[Exercise aim] Among the entries below, one line contains "2026年3月 (625, 387)" and another contains "2024年10月 (627, 587)". Transcribe those two lines and every line between them, exactly.
Top of Data supplied
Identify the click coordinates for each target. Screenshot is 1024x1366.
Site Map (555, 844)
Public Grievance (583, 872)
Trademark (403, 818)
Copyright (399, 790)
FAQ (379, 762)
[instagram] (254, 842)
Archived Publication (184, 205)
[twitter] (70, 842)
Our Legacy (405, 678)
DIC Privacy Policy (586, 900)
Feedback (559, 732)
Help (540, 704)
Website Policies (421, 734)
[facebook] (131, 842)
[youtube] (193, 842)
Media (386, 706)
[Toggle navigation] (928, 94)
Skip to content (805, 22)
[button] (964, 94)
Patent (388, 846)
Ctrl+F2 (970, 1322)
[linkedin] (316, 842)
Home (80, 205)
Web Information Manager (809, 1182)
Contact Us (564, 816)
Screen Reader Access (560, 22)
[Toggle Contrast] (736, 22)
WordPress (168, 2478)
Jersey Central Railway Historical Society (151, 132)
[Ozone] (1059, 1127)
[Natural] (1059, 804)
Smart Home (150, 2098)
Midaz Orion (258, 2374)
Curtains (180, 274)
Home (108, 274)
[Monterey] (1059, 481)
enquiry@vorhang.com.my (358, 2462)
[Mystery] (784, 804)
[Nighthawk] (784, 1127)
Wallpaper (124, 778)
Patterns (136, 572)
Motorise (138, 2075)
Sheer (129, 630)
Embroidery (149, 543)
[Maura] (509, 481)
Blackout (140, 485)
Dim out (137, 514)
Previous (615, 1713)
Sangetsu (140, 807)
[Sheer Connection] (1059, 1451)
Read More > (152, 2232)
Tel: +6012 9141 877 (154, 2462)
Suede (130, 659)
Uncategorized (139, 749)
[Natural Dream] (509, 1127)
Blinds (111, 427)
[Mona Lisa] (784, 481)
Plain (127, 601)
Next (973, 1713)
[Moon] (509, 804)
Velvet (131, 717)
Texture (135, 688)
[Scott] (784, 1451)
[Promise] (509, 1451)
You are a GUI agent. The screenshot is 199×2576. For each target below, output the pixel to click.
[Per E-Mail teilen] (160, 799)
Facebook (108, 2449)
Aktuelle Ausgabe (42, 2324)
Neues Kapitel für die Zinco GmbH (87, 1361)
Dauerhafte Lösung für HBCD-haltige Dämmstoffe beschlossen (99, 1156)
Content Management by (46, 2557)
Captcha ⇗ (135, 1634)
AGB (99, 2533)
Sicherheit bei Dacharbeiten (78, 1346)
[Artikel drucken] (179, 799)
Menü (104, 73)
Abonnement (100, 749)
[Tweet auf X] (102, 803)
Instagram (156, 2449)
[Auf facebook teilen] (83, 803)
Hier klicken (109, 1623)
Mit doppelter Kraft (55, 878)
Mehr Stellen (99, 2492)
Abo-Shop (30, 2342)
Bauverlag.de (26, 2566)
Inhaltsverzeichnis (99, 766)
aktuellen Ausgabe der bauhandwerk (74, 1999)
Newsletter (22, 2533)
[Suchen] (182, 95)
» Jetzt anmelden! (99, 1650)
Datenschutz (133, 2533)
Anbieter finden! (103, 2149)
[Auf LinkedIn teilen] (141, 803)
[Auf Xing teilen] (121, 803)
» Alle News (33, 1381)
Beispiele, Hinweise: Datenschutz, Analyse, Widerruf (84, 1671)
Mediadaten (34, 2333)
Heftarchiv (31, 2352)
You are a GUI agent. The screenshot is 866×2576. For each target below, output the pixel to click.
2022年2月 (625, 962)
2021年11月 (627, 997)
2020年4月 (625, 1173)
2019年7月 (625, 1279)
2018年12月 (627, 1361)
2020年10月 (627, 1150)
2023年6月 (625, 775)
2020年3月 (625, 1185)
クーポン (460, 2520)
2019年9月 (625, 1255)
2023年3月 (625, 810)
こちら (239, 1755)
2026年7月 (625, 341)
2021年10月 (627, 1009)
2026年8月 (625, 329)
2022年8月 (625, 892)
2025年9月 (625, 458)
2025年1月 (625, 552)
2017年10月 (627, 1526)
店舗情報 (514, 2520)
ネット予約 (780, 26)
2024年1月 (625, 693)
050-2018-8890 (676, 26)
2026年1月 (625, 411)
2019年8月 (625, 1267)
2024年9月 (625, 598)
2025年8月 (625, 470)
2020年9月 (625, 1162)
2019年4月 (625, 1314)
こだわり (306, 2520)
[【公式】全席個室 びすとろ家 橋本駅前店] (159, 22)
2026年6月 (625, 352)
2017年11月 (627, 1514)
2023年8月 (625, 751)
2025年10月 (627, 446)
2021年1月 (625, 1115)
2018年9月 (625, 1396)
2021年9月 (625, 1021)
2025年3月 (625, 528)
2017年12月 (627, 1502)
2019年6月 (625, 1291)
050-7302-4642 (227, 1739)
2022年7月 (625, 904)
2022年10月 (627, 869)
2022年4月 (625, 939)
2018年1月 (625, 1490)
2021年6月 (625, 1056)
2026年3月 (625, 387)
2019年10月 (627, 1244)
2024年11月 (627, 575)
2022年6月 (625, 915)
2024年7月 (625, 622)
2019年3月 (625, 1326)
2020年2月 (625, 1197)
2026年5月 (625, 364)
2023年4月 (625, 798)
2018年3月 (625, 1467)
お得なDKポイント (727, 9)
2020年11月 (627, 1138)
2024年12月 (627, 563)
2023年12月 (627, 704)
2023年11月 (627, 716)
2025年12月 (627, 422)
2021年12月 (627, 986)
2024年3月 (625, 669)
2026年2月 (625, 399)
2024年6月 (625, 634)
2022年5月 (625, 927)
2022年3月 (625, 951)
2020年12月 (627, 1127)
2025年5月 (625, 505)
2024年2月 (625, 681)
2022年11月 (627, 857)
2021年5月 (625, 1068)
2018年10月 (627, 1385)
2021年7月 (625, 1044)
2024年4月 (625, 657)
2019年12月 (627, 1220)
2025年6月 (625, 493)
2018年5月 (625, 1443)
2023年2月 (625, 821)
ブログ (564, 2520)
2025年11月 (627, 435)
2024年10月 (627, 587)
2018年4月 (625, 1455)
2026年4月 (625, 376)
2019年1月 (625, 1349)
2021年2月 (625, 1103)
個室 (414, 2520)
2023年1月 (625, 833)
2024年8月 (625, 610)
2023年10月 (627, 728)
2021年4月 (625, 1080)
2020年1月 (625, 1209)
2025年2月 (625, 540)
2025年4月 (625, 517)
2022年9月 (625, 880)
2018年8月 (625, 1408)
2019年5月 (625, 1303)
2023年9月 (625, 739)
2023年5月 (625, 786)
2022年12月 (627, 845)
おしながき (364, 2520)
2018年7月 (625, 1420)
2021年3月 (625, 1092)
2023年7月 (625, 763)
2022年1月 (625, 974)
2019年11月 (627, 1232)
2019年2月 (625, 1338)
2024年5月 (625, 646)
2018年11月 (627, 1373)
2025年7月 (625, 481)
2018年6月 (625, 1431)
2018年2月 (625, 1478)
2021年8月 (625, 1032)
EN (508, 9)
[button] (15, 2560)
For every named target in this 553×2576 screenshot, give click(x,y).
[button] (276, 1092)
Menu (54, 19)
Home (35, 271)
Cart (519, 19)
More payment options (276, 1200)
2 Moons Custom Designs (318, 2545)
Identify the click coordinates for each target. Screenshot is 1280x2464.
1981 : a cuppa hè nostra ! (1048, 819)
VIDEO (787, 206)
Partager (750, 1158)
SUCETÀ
Bottom of Data supplied
[Your solution]
2026年3月 (625, 387)
2019年10月 (627, 1244)
2024年11月 (627, 575)
2022年6月 (625, 915)
2024年7月 (625, 622)
2019年3月 (625, 1326)
2020年2月 (625, 1197)
2026年5月 (625, 364)
2023年4月 (625, 798)
2018年3月 (625, 1467)
お得なDKポイント (727, 9)
2020年11月 (627, 1138)
2024年12月 (627, 563)
2023年12月 (627, 704)
2023年11月 (627, 716)
2025年12月 (627, 422)
2021年12月 (627, 986)
2024年3月 (625, 669)
2026年2月 (625, 399)
2024年6月 (625, 634)
2022年5月 (625, 927)
2022年3月 (625, 951)
2020年12月 (627, 1127)
2025年5月 (625, 505)
2024年2月 (625, 681)
2022年11月 (627, 857)
2021年5月 (625, 1068)
2018年10月 (627, 1385)
2021年7月 (625, 1044)
2024年4月 (625, 657)
2019年12月 (627, 1220)
2025年6月 (625, 493)
2018年5月 (625, 1443)
2023年2月 (625, 821)
ブログ (564, 2520)
2025年11月 (627, 435)
2024年10月 (627, 587)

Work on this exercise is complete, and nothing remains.